### What the exercise asks
Starting at the line that contains "Click the 'Azure Queue storage' label text", reproduce only the lines through the end of the data, exactly, including both the first and the last; skip the pictures.

(Records from a collection)
______

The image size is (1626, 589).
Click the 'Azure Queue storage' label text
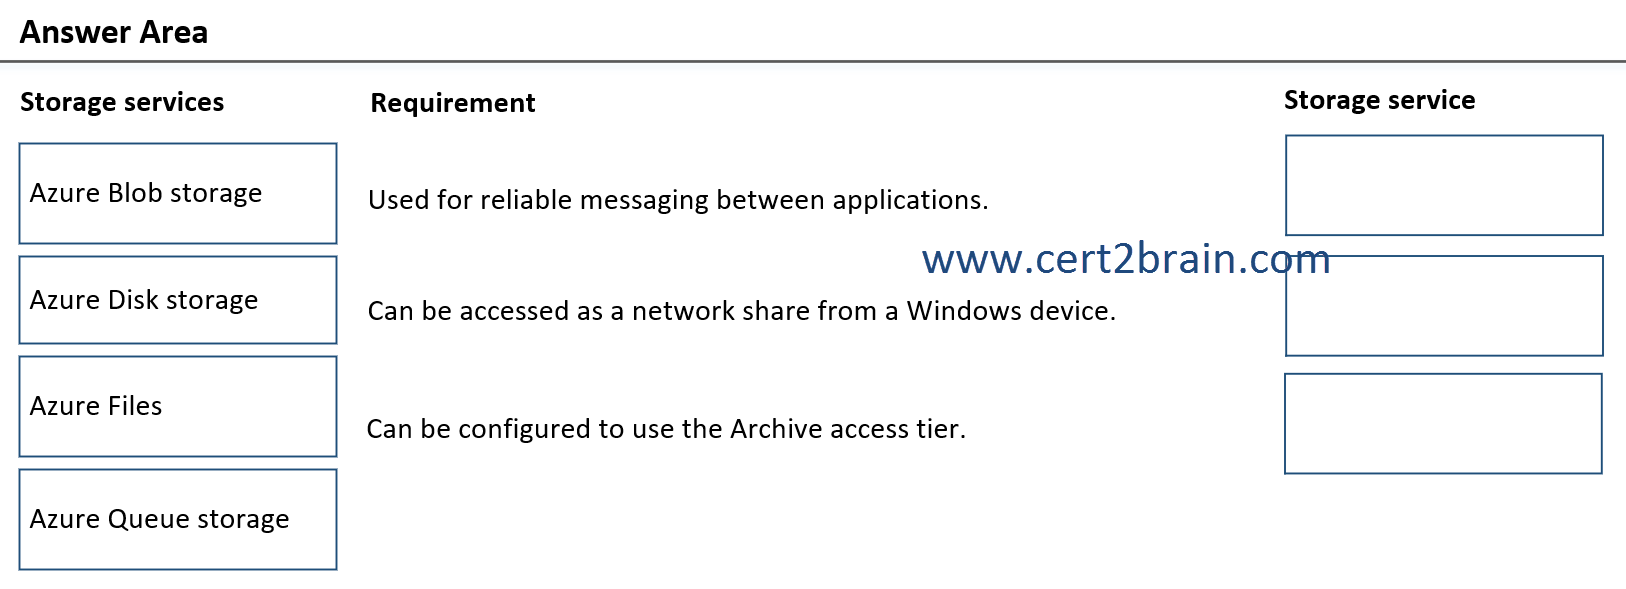160,519
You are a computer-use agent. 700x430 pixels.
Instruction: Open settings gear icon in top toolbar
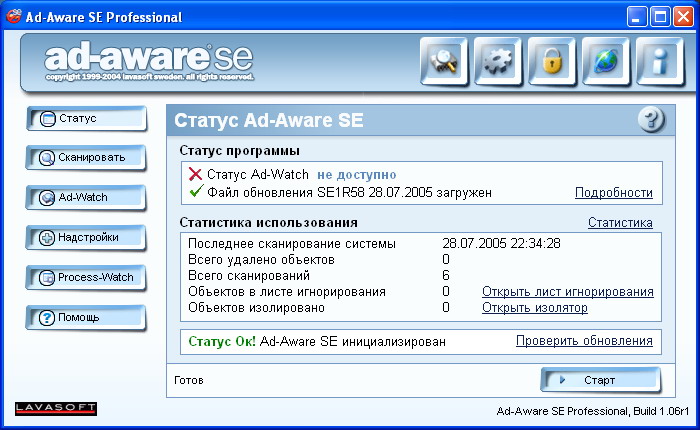(x=499, y=62)
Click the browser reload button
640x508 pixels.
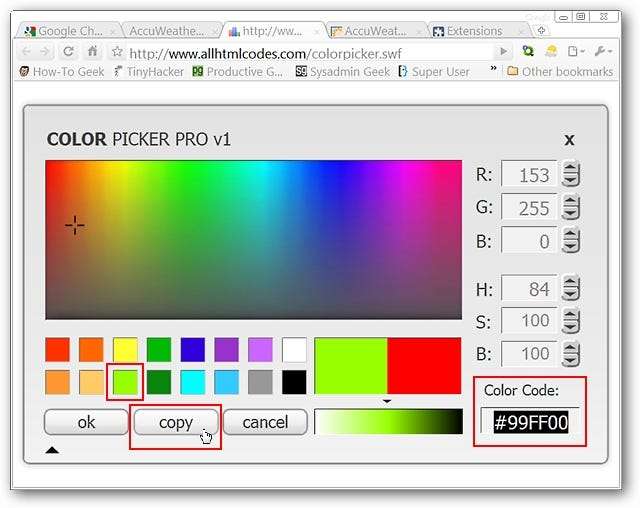69,51

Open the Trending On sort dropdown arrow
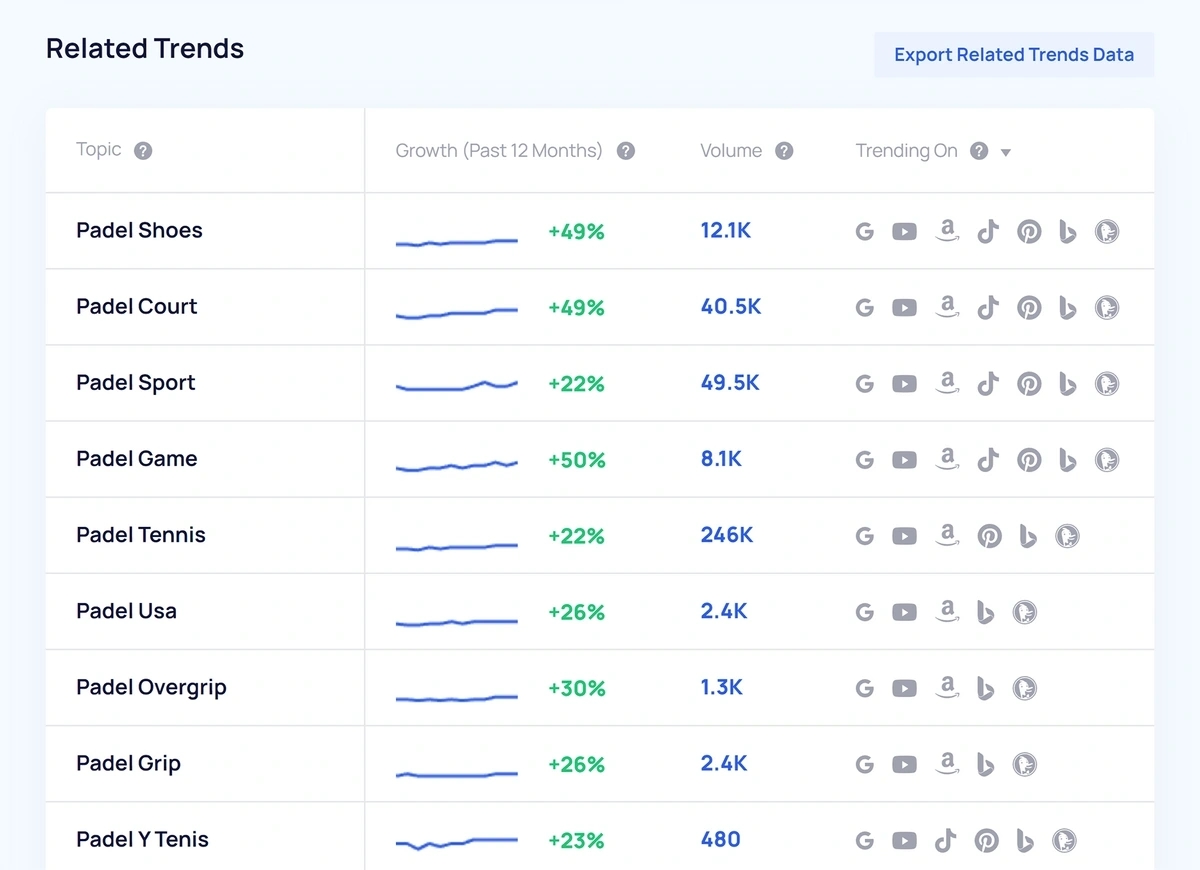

______

### Response box
Click the 'Azure Queue storage' label text
160,519
You are a computer-use agent. 700x430 pixels.
Instruction: Open settings gear icon in top toolbar
(x=499, y=62)
Click the browser reload button
640x508 pixels.
69,51

Open the Trending On sort dropdown arrow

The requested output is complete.